# TASK 1:
Using the passage on wildlife viewing in Alaska, explain in one to three sentences why a child has only a fair chance of seeing a brown bear.

# QUOTED PASSAGE:
____
Best places to find them: Denali National Park, Katmai National Park, Kodiak Island.
How close can you get?
Stay at least a few hundred yards away unless you're in a vehicle or at a guided bear observatory.
Chances a child can see one: Fair. Brown bears blend into their surroundings and can be hard to pick out at a distance.

Humpback Whales
Number in the wild in Alaska: 750, summer only.
Best places to find them: Resurrection Bay outside Seward, Frederick Sound outside Petersburg, Point Adolphus near Gustavus.
How close can you get? Federal law prohibits vessels from forcing the humpbacks to change course, but sometimes the whales will surface right nearby.
Chances a child can see one: Fair to Good. Patience and quick reactions are needed to catch a glimpse of one when it briefly surfaces.

Sea Otters
Number in the wild in Alaska: 100,000-150,000.
Best places to find them: Small boat harbors all over Southeast and South central Alaska, Kenai Fjords National Park, Prince William Sound.
How close can you get? It's illegal to harass or handle otters, but in a small boat you can sometimes get within a few feet.
____
# PROVIDED INFORMATION:
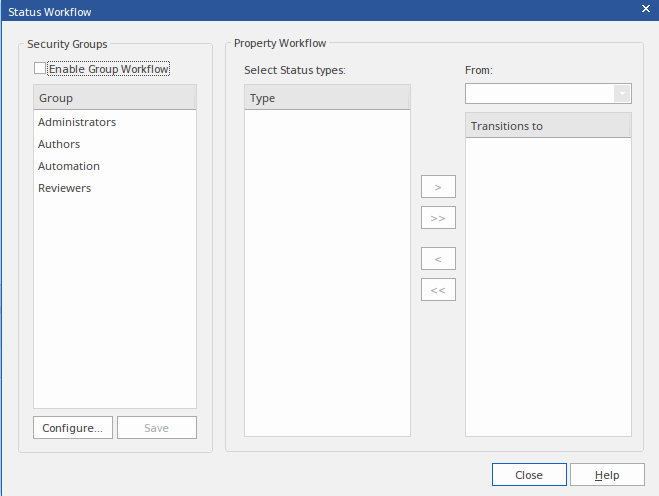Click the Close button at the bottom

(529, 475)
____
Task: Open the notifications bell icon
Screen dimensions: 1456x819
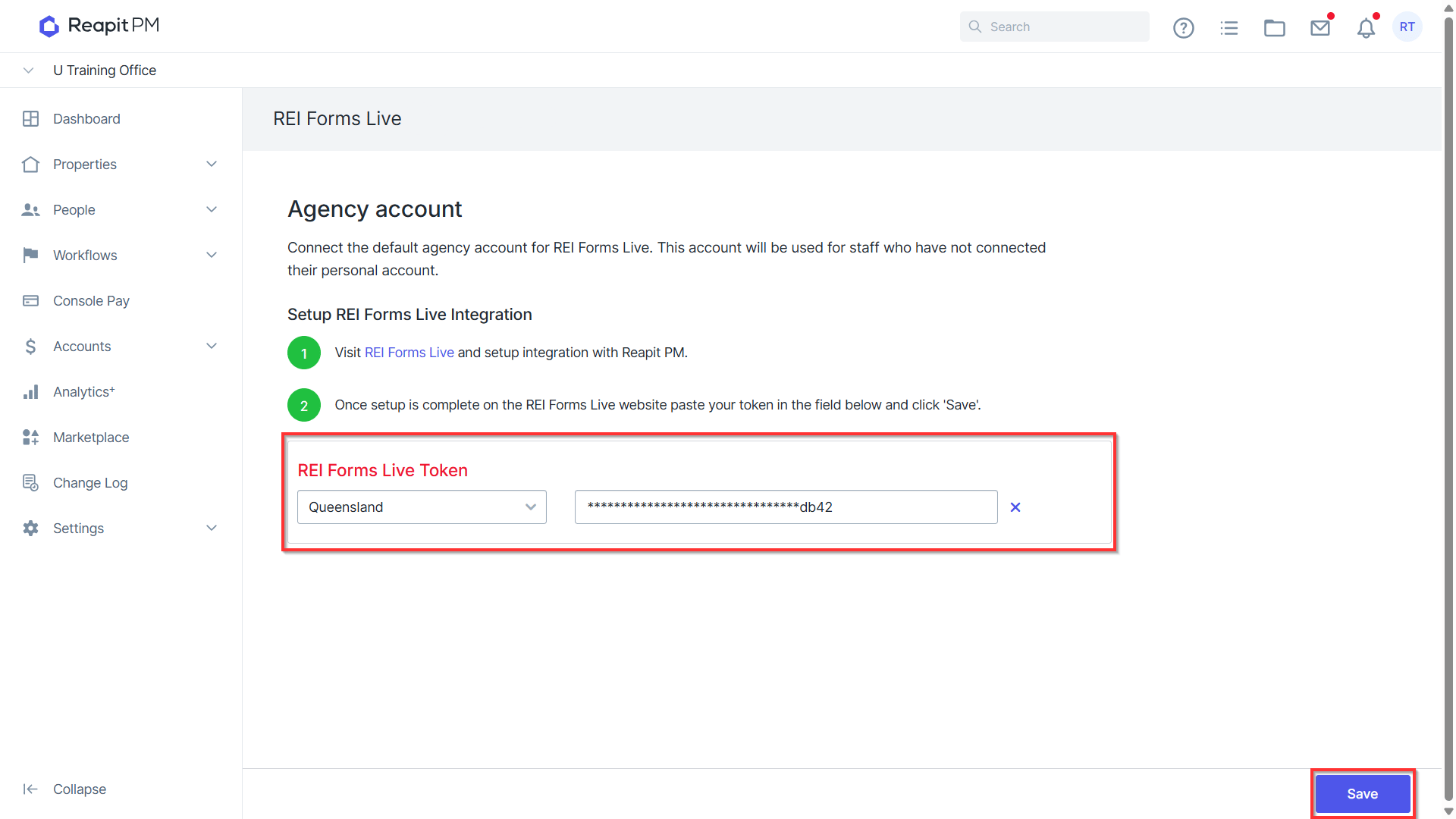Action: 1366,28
____
# TASK 2:
Reproduce the listing from the line that contains "Task: Open the notifications bell icon" through the line that contains "Action: 1366,28", including both of those lines, and omit the pictures.

# COMPLETE RESPONSE 1:
Brown bears blend into their surroundings, so they can be hard to pick out at a distance. As a result, a child's chance of spotting one is rated only fair.

# COMPLETE RESPONSE 2:
Task: Open the notifications bell icon
Screen dimensions: 1456x819
Action: 1366,28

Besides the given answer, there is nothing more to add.